═══ Brano proposto ═══

A Roma e Milano un locale su 5 è della mafia. Se ci fosse una contabilità unica, si scoprirebbe che i clan possiedono una holding dal 16 mila addetti. Pagamento in contanti, pochi tavoli occupati: è la formula che permette di evitare i controlli
È LA più grande catena di ristoranti in Italia, conta almeno 5 mila locali, 16 mila addetti, e fattura più di un miliardo di euro l’anno. Non ha un marchio unico e i proprietari sono diversi. È la catena dei ristoranti dei boss. Spuntano lontano dai territori tradizionali, compaiono dietro marchi prestigiosi, hanno bilanci sempre in attivo. Gigantesche lavanderie alla luce del sole dei capitali del narcotraffico. Tutti insieme costituiscono una holding che ha dieci volte i ricavi del gruppo Sebeto (Rossopomodoro e Anima e Cozze), incassa 15 volte di più dei Fratelli La Bufala e un quinto di un colosso internazionale come Autogrill, che però di insegne ne ha 5.300 in 42 Paesi. Ma perché proprio i ristoranti? In che modo costituiscono un canale di riciclaggio? Quali sono i sistemi utilizzati?

═══ Contenuto dei dati ═══

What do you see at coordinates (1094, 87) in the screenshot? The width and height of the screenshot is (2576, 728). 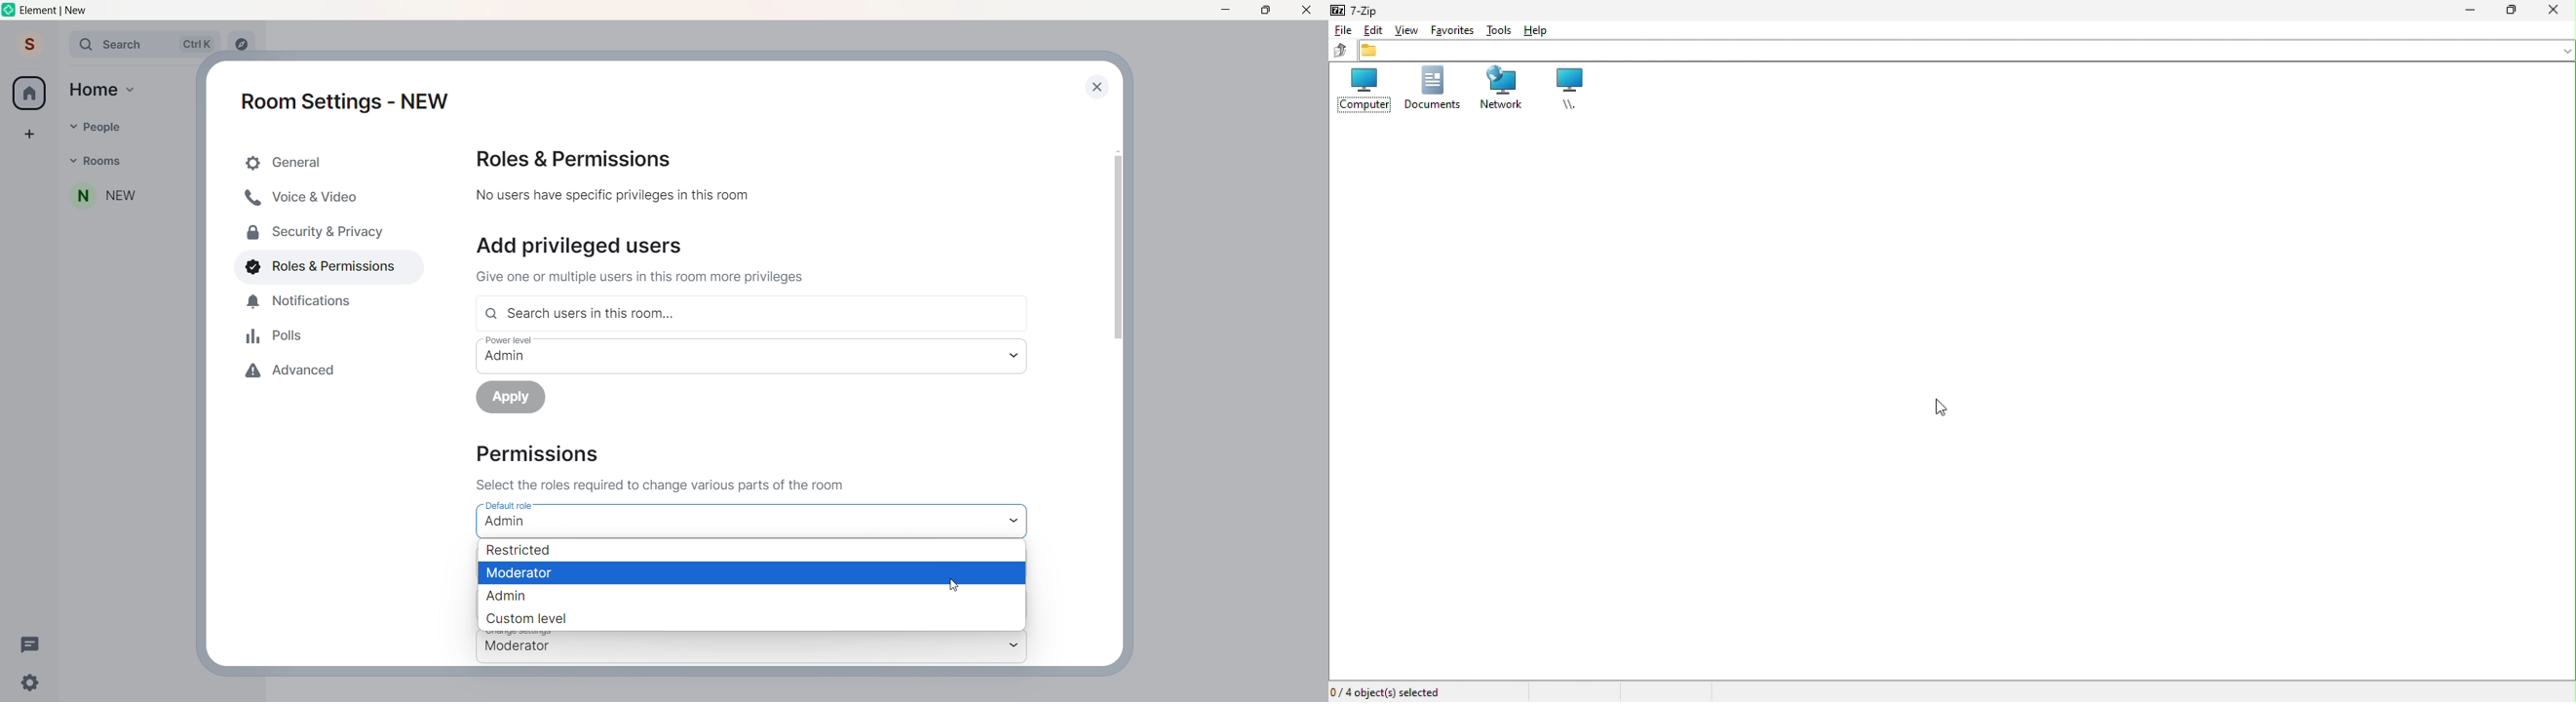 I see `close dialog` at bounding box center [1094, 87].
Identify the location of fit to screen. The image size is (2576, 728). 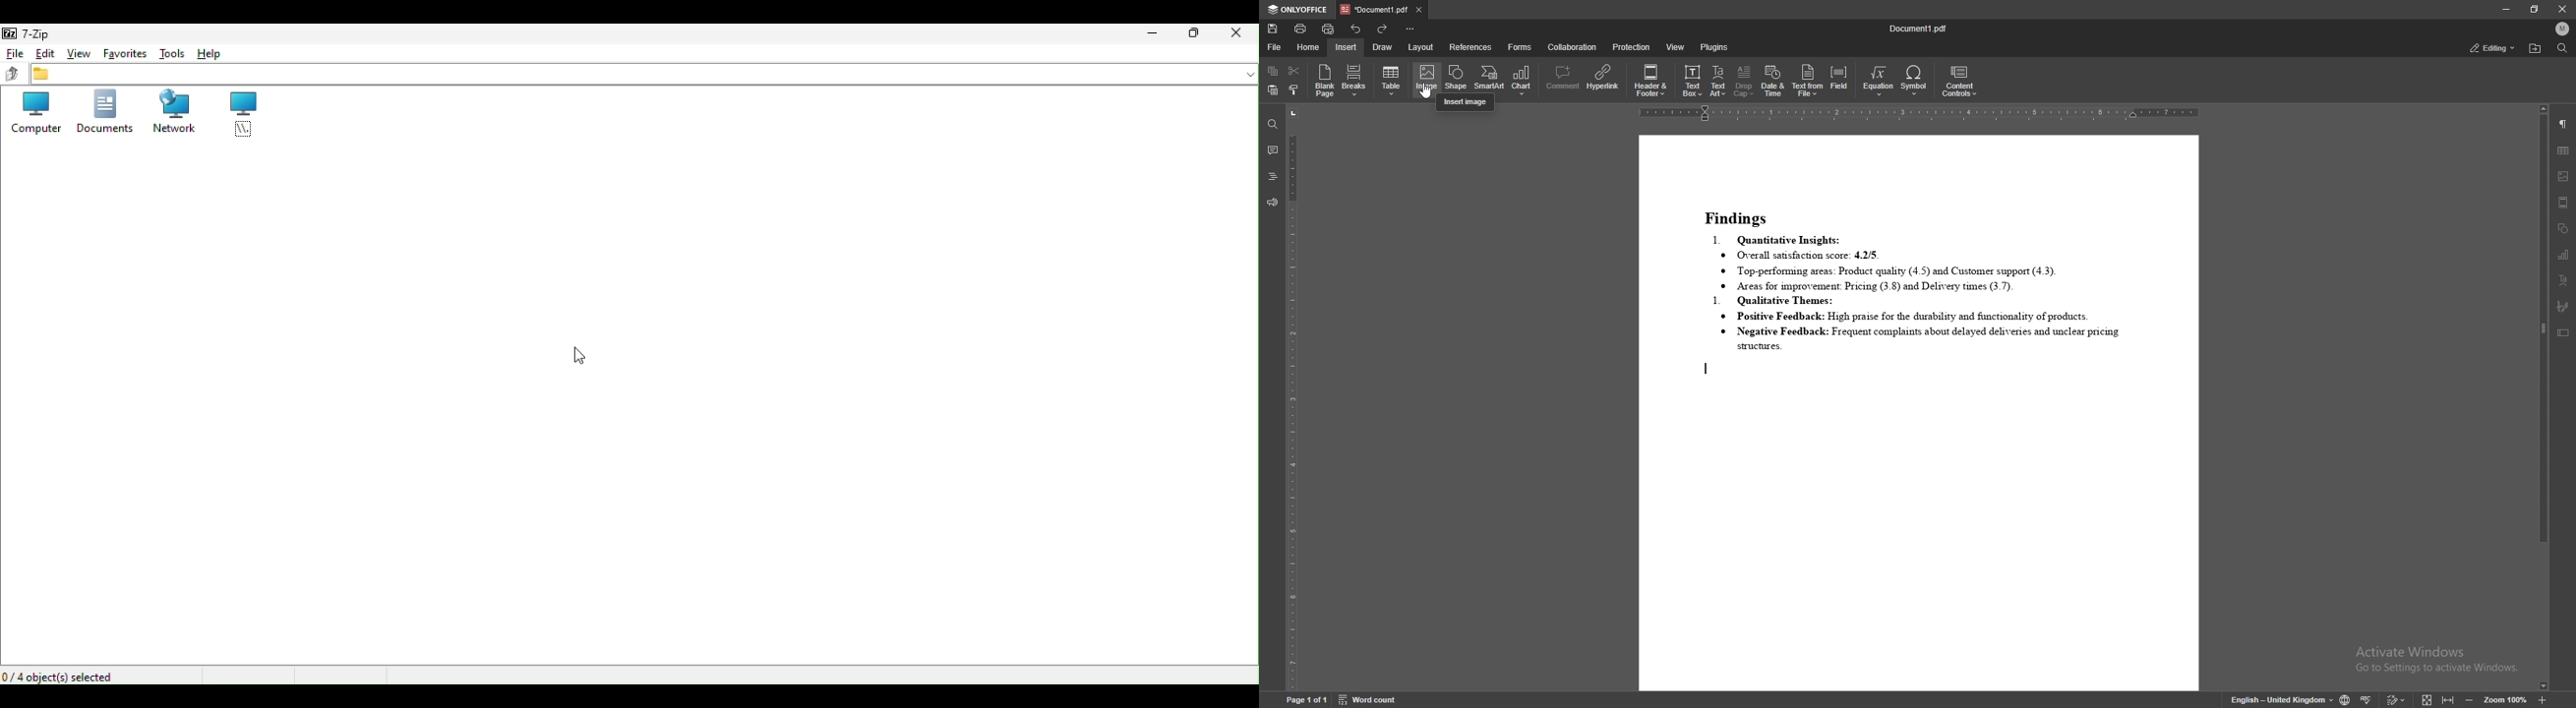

═══

▶ **Consegna 1**: Traduci in inglese questa frase del brano sui ristoranti dei boss: «Spuntano lontano dai territori tradizionali, compaiono dietro marchi prestigiosi, hanno bilanci sempre in attivo.»
▶ **Consegna 2**: Prosegui il brano sui ristoranti dei boss a partire dalla frase che segue l'ultima domanda.

▶ **Risposta scritta 1**: They spring up far from traditional territories, appear behind prestigious brands, and always have balance sheets in the black.

▶ **Risposta scritta 2**:
LA PRESENZA DEI BOSS
Da Roma a Milano, passando per la Toscana, l’Emilia, la Liguria, non c’è indagine recente sulla presenza dei clan dalla quale non salti fuori il nome di un ritrovo alla moda creato dal nulla o ristrutturato senza badare a spese per portare a galla il denaro sporco delle cosche in un vortice di cambi societari, di insegne che hanno stravolto uno dei comparti più celebrati dell’economia del Belpaese, attanagliato da una morsa criminale che – stima Enzo Ciconte, già presidente dell’Osservatorio sulla legalità del Lazio – “assoggetta complessivamente il 15 per cento dell’intero settore”.
Nelle città più grandi, Roma e Milano, si calcola che un locale su cinque sia nell’orbita dei boss. I Piromalli della Piana di Gioia Tauro a Roma e sul Garda, i Coco Trovato da Catanzaro tra Lecco e la Madonnina, i Papalia di Platì sotto al Duomo, gli Iovine, i Bidognetti e gli Schiavone da San Cipriano d’Aversa e Casal di Principe a Campo de Fiori, a Ostia o a Fimicino come a Modena. Gli Arena da Isola Capo Rizzato in Romagna, forti di una radicata presenza nel settore turistico-alberghiero. I Pesce-Bellocco di Rosarno e poi gli Alvaro di Sinopoli nel cuore della Dolce Vita romana. I Morabito da Africo a dettar legge all’Ortomercato di Milano dove Salvatore, il nipote di Giuseppe, ‘u tiradritto, entrava in Ferrari esibendo un regolare pass da facchino. E lì si era fatto autorizzare il “For the King”, un night che era il suo ufficio di rappresentanza nel cuore della Wall Street – 3 miloni di euro al giorno – della frutta e verdura italiana.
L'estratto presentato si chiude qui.